CVE-2021-43890 – Windows AppX Installer Spoofing Vulnerability
According to ZDI, this vulnerability is in the AppX installer for Windows, and it is being used in malware in the Emotet/Trickbot/Bazaloader family. It is the only Microsoft vulnerability patched that is currently under active exploitation. In a successful exploit, an attacker crafts a malicious attachment to be used in phishing campaigns convinces the user to open it. Code execution occurs at the logged-on user level, so attackers would need to combine this with another bug to take control of a system.
“Emotet is like that holiday guest that just won’t take a hint and leave,” ZDI says in the blog. “This malware family has been going for some time now. It seems like it will be around for a bit longer.”
CVE-2021-43215 – iSNS Server Remote Code Execution Vulnerability
This vulnerability is in the Internet Storage Name Service (iSNS) sever that could allow remote code execution if an attacker sends a crafted request to an affected server. According to ZDI, iSNS is a protocol that enables automated discovery and management of iSCSI devices on a TCP/IP storage network. If you’re running a SAN in your IT environment, you either have an iSNS server or you configure each of the logical interfaces individually. This bug’s CVSS score is 9.8, so it is one to prioritize.
CVE-2021-43899 – Microsoft 4K Wireless Display Adapter Remote Code Execution Vulnerability
This vulnerability in the company’s 4K Wireless Display Adapter patched in Microsoft’s Tuesday release could allow an unauthenticated attacker to execute code on an affected device. To successfully exploit this, an attacker needs to be on the same network as the 4K Display Adapter to send specially crafted packets to the affected device. According to ZDI, this will be a difficult patch because users need to install the Microsoft Wireless Display Adapter application from the company’s store onto a system connected to the adapter. Then, they can update via the “Update & Security” section of the app. This vulnerability’s CVSS score is also 9.8, so it’s another to prioritize if you use those adapters.

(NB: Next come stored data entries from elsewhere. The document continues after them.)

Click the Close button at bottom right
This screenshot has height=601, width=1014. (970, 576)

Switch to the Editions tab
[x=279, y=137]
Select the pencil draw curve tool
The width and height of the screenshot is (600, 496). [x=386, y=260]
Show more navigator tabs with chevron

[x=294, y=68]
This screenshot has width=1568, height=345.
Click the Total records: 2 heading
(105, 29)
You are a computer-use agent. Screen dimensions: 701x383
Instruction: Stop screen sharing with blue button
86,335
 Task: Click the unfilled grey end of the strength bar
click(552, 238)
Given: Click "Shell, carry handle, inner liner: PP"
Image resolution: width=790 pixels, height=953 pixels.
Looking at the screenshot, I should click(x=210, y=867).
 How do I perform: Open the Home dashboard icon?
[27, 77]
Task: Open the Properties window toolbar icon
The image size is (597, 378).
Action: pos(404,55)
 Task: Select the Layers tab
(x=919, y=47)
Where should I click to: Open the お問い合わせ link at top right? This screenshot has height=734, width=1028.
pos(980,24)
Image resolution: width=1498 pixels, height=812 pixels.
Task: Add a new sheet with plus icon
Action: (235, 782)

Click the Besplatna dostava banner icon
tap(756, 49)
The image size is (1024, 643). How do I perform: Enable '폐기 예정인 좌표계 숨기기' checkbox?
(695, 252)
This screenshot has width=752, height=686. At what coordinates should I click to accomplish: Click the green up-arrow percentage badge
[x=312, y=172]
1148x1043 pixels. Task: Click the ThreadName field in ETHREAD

CVE-2021-43907 – Visual Studio Code WSL Extension Remote Code Execution Vulnerability
This is another CVSS 9.8 flaw, a remote code execution vulnerability in the Visual Studio Code Windows Subsystem for Linux Extension. According to ZDI, the impacted product lets users use the Windows Subsystem for Linux (WSL) as a ful-time development environment from Visual Studio Code. This allows users to develop in a Linux-based environment, use Linux-specific toolchains and utilities, and run and debug Linux-based applications all from within Windows. The patch fixes a remote code execution flaw in the extension.
ZDI notes that Microsoft does not offer many details about how that code execution can occur, but it is listed as unauthenticated and requiring no user interaction, so admins should patch this quickly.
CVE-2021-42309 – Microsoft SharePoint Server Remote Code Execution Vulnerability
This vulnerability allows a user to elevate and execute code in the context of the service account, and attackers would need “Manage Lists” permissions on a SharePoint site, but by default, any authorized user can create their own new site with full permissions. The bug allows an attacker to bypass restrictions against running arbitrary server-side web controls.
Patch these Adobe, Google, Apple bugs, too
ZDI also noted that Adobe released 11 patches to fix 60 vulnerabilities in Adobe Audition, Lightroom, Media Encoder, Premiere Pro, Prelude, Dimension, After Effects, Photoshop, Connect, Experience Manager, and Premiere Rush.
The most severe of these updates impacts Adobe Experience Manager, with the patch fixing eight different flaws, including one rated as CVSS 9.8 and several stored cross-site scripting (XSS) issues.
None of the Adobe bugs are listed as publicly known or under active exploitation.
The blog also noted several Google Chrome security fixes, including a suer-after-free bug in V8 that is listed as being exploited in the wild.
Meanwhile, Apple also released significant patches this week for iOS, iPadOS, macOS, Monterey, macOS Big Sur, tvOS and watchOS, ZDI notes.